WHAT NEEDS TO BE DONE:
Give the data again exactly, stopping after the "[Cookiebot by Usercentrics" line.

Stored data

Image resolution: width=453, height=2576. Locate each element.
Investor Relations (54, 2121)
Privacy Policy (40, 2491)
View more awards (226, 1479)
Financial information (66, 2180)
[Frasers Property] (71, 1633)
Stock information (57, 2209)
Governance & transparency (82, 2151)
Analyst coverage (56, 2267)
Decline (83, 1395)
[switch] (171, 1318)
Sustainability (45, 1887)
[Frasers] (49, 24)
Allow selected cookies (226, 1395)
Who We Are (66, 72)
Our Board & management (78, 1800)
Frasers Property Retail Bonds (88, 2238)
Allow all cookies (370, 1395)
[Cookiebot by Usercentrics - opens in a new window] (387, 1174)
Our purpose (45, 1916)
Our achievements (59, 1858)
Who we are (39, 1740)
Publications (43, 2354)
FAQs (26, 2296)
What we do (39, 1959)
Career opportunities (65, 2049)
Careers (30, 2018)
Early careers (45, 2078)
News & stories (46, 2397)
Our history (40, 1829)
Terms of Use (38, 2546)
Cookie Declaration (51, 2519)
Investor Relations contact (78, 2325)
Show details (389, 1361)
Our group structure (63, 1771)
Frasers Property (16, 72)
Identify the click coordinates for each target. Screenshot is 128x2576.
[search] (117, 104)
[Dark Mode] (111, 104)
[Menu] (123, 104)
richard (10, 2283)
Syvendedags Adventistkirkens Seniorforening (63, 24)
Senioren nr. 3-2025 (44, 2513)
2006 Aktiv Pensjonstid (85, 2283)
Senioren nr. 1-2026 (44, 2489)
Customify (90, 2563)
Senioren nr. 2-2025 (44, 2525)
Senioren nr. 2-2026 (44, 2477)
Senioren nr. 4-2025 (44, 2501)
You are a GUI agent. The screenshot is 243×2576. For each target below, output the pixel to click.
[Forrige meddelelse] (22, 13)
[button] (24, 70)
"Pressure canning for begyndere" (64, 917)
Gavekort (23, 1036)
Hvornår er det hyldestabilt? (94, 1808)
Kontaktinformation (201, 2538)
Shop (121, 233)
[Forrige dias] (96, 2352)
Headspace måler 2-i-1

ANSWER:
Image resolution: width=453, height=2576. Locate each element.
Investor Relations (54, 2121)
Privacy Policy (40, 2491)
View more awards (226, 1479)
Financial information (66, 2180)
[Frasers Property] (71, 1633)
Stock information (57, 2209)
Governance & transparency (82, 2151)
Analyst coverage (56, 2267)
Decline (83, 1395)
[switch] (171, 1318)
Sustainability (45, 1887)
[Frasers] (49, 24)
Allow selected cookies (226, 1395)
Who We Are (66, 72)
Our Board & management (78, 1800)
Frasers Property Retail Bonds (88, 2238)
Allow all cookies (370, 1395)
[Cookiebot by Usercentrics - opens in a new window] (387, 1174)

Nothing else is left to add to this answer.